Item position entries
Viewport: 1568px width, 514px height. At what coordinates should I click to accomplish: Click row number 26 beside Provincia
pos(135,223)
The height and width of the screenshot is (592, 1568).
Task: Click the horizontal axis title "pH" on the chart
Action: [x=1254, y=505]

• [Written problem]: Format the lines above as a JSON list of strings, one string per line, leaving out any blank lines.

• [The reply]:
[
  "Viewport: 1568px width, 514px height. At what coordinates should I click to accomplish: Click row number 26 beside Provincia",
  "pos(135,223)",
  "The height and width of the screenshot is (592, 1568).",
  "Task: Click the horizontal axis title \"pH\" on the chart",
  "Action: [x=1254, y=505]"
]